• [Input records]
________________
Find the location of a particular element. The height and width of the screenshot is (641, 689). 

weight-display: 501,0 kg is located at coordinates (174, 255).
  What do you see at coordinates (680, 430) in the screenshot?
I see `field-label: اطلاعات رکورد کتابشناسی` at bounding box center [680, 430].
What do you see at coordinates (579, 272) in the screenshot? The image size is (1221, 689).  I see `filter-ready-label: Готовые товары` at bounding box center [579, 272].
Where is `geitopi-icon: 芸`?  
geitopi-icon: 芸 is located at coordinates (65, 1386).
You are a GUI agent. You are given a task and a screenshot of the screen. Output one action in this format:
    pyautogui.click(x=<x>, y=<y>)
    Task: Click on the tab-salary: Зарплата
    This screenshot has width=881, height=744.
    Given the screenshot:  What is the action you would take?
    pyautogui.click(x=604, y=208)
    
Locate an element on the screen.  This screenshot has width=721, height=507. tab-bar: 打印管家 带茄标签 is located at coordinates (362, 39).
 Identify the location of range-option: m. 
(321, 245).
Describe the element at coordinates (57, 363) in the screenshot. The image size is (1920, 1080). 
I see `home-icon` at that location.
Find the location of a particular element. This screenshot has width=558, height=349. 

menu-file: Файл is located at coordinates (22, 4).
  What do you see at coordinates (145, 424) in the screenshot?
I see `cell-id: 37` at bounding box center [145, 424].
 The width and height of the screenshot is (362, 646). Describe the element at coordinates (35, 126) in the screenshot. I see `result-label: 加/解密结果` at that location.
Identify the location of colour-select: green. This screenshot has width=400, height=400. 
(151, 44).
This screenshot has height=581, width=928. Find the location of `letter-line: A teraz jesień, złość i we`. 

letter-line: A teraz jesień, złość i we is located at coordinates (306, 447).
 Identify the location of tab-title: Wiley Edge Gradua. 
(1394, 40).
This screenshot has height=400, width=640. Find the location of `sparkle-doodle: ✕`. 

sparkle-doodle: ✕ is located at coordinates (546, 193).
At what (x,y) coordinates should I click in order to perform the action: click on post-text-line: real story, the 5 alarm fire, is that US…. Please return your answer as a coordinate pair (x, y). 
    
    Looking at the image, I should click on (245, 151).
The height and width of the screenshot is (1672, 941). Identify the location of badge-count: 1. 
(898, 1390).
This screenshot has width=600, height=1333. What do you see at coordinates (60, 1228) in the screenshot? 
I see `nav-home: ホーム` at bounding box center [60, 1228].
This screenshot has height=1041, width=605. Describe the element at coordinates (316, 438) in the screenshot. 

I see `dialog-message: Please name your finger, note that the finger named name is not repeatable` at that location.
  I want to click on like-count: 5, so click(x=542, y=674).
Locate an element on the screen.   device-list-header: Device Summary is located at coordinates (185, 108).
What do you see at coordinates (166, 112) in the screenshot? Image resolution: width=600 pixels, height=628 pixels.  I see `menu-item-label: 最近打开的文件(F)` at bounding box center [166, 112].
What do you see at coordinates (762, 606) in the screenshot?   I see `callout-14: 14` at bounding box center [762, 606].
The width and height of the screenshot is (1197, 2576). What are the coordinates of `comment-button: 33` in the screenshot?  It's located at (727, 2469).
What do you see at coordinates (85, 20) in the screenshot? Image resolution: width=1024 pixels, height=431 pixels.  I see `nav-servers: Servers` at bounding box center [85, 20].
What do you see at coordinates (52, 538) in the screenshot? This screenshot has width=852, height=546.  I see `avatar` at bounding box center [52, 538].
________________
• [Work request]
Reproduce all the items above, swapping every "Identify" for "Determine" and leaving everything else unchanged.

• [Answer to this exercise]
Find the location of a particular element. The height and width of the screenshot is (641, 689). 

weight-display: 501,0 kg is located at coordinates (174, 255).
  What do you see at coordinates (680, 430) in the screenshot?
I see `field-label: اطلاعات رکورد کتابشناسی` at bounding box center [680, 430].
What do you see at coordinates (579, 272) in the screenshot? The image size is (1221, 689).  I see `filter-ready-label: Готовые товары` at bounding box center [579, 272].
Where is `geitopi-icon: 芸`?  
geitopi-icon: 芸 is located at coordinates (65, 1386).
You are a GUI agent. You are given a task and a screenshot of the screen. Output one action in this format:
    pyautogui.click(x=<x>, y=<y>)
    Task: Click on the tab-salary: Зарплата
    This screenshot has width=881, height=744.
    Given the screenshot:  What is the action you would take?
    pyautogui.click(x=604, y=208)
    
Locate an element on the screen.  This screenshot has width=721, height=507. tab-bar: 打印管家 带茄标签 is located at coordinates (362, 39).
 Determine the location of range-option: m. 
(321, 245).
Describe the element at coordinates (57, 363) in the screenshot. The image size is (1920, 1080). 
I see `home-icon` at that location.
Find the location of a particular element. This screenshot has width=558, height=349. 

menu-file: Файл is located at coordinates (22, 4).
  What do you see at coordinates (145, 424) in the screenshot?
I see `cell-id: 37` at bounding box center [145, 424].
 The width and height of the screenshot is (362, 646). Describe the element at coordinates (35, 126) in the screenshot. I see `result-label: 加/解密结果` at that location.
Determine the location of colour-select: green. This screenshot has width=400, height=400. 
(151, 44).
This screenshot has height=581, width=928. Find the location of `letter-line: A teraz jesień, złość i we`. 

letter-line: A teraz jesień, złość i we is located at coordinates (306, 447).
 Determine the location of tab-title: Wiley Edge Gradua. 
(1394, 40).
This screenshot has height=400, width=640. Find the location of `sparkle-doodle: ✕`. 

sparkle-doodle: ✕ is located at coordinates (546, 193).
At what (x,y) coordinates should I click in order to perform the action: click on post-text-line: real story, the 5 alarm fire, is that US…. Please return your answer as a coordinate pair (x, y). 
    
    Looking at the image, I should click on (245, 151).
The height and width of the screenshot is (1672, 941). Determine the location of badge-count: 1. 
(898, 1390).
This screenshot has width=600, height=1333. What do you see at coordinates (60, 1228) in the screenshot? 
I see `nav-home: ホーム` at bounding box center [60, 1228].
This screenshot has height=1041, width=605. Describe the element at coordinates (316, 438) in the screenshot. 

I see `dialog-message: Please name your finger, note that the finger named name is not repeatable` at that location.
  I want to click on like-count: 5, so click(x=542, y=674).
Locate an element on the screen.   device-list-header: Device Summary is located at coordinates (185, 108).
What do you see at coordinates (166, 112) in the screenshot? Image resolution: width=600 pixels, height=628 pixels.  I see `menu-item-label: 最近打开的文件(F)` at bounding box center [166, 112].
What do you see at coordinates (762, 606) in the screenshot?   I see `callout-14: 14` at bounding box center [762, 606].
The width and height of the screenshot is (1197, 2576). What are the coordinates of `comment-button: 33` in the screenshot?  It's located at (727, 2469).
What do you see at coordinates (85, 20) in the screenshot? Image resolution: width=1024 pixels, height=431 pixels.  I see `nav-servers: Servers` at bounding box center [85, 20].
What do you see at coordinates (52, 538) in the screenshot? This screenshot has width=852, height=546.  I see `avatar` at bounding box center [52, 538].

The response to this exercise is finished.